Post by Robert Hansen

WordPress is one of the most well known and most used pieces of web technology on earth. It also happens to be a bit of a mess from a security perspective, as it relates to the plugin ecosystem specifically. The core application also has had many vulnerabilities over the year, so even it has not escaped unscathed.

In the security world, WordPress is seen largely as a joke from a security perspective. As a result, it falls in a weird middle ground between what web application security DAST scanners focus on, and what network scanning technologies focus on.  DAST scanners do not find value in going after WordPress because it is not a custom application, and therefore it is difficult to show the real value of a DAST scan. Meanwhile, network scanners look at it as a web application and tend to ignore it for the most part.  Yet, as mentioned, it is almost a joke in the security community due to how bad it has been historically.  So, why aren’t we focused on it more?

When analyzing the ecosystem of vulnerable CMSs, the first thing that should be done is to simply dump out the version numbers of the various CMSs and sort them.  It may sound simple, but this is an incredibly useful way to analyze which applications are running and the version numbers without spending a ton of time and energy to understand what that means.

Without doing any meaningful amount of work and just by glancing at the version numbers, you can easily tell that the three assets above belonging to a single domain are not running the same versions.  At the time of this writing, the current version of WordPress was 5.6, so we know exactly one of them is currently maintained and patched, whereas the other two are languishing on older versions.  From this we know two things:

  1. In the example above, we can tell that the company in question does not centrally manage their WordPress installs, otherwise they would all be on the same version. It may be an older version that they standardize on, but it should all be the same version if it were managed by a central team. In fact, it is probable that the company either does not manage the three versions using the same people or those people have long ago stopped maintaining the older blogs entirely.
  2. We know that the company is likely uncompliant with any policy that would mandate being up to date with all software – especially Internet-facing software.

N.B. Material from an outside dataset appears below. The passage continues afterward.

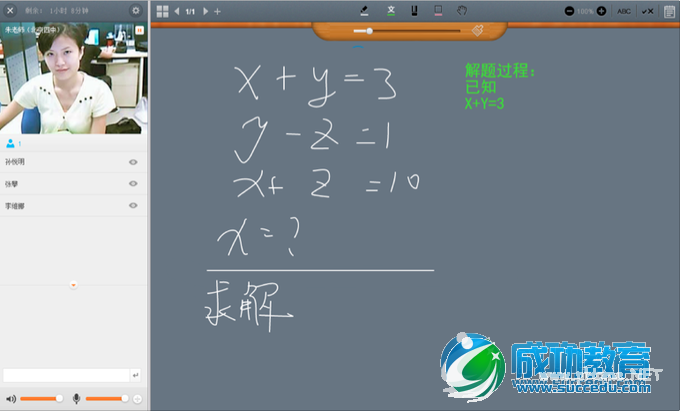The width and height of the screenshot is (680, 411).
Task: Pick the pink highlighter tool
Action: pos(438,10)
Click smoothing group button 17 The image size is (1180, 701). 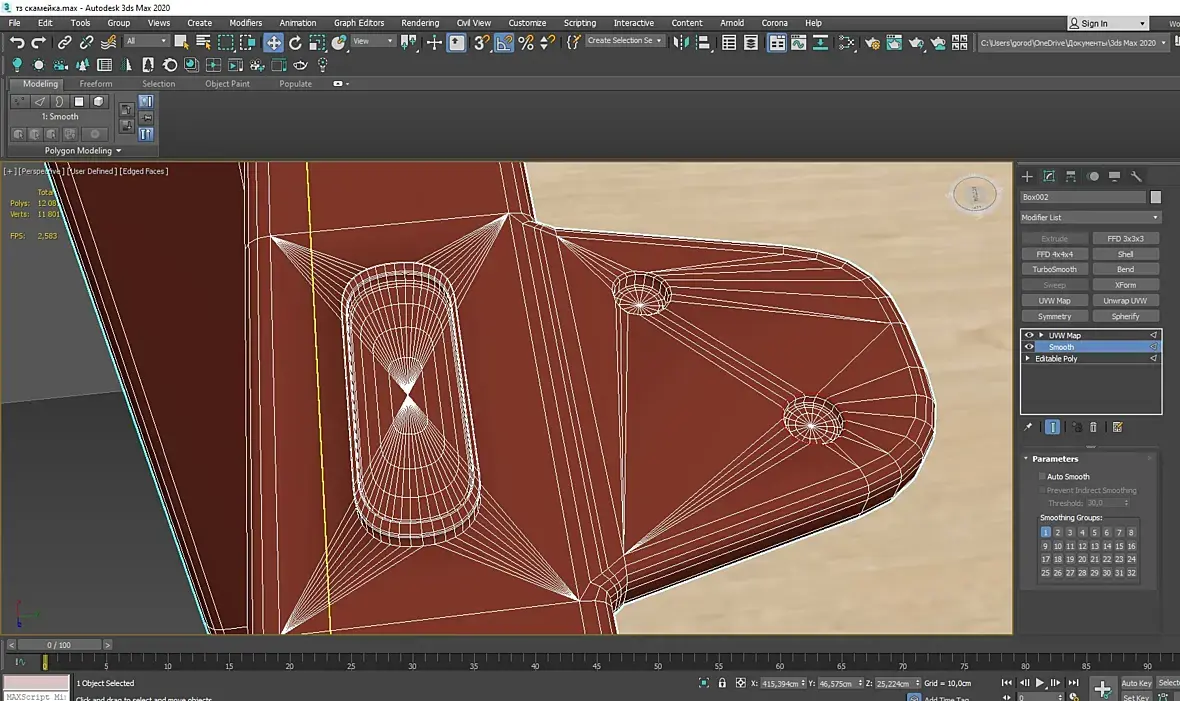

With a little more information, it is easy to know how these applications came to be. The first site’s subdomain is “test” and the second is named after an employee and therefore also likely a test site.  Two test sites that were little known and probably long  ago forgotten.

Once you add an additional layer of information, including WPScan information, you can now see which vulnerabilities exist in either the core application or the plugins.  WPScan is a lightweight scanner that allows companies to know what CMS vulnerabilities they have in WordPress and is perfectly suited to this type of analysis, because it gives the company detailed vulnerability information without being intrusive.

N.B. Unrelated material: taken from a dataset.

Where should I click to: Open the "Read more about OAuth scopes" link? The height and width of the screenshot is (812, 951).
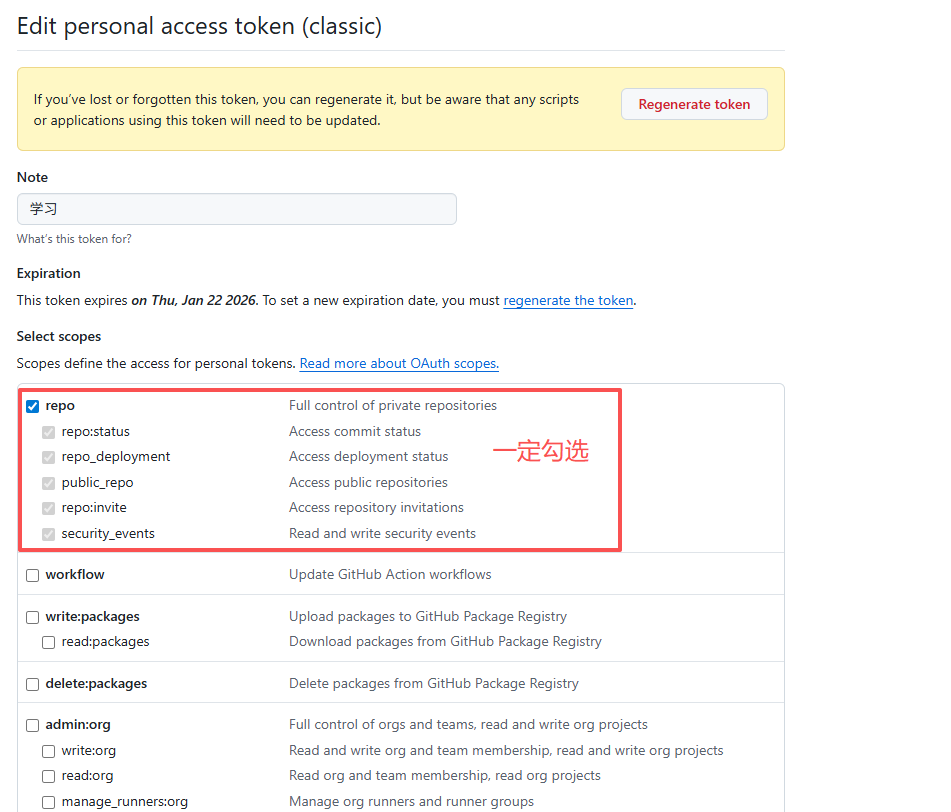coord(398,363)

This obviously can be used for both red and blue teams. This makes the red teamer’s job a breeze because they no longer must download and run scanners on their own;, they can simply take advantage of the existing information that bubbles to the surface naturally.  In the case of blue teamers, it also makes it much easier to identify the sites that are problematic and get someone working on the dangerously out-of-date and insecure applications in order.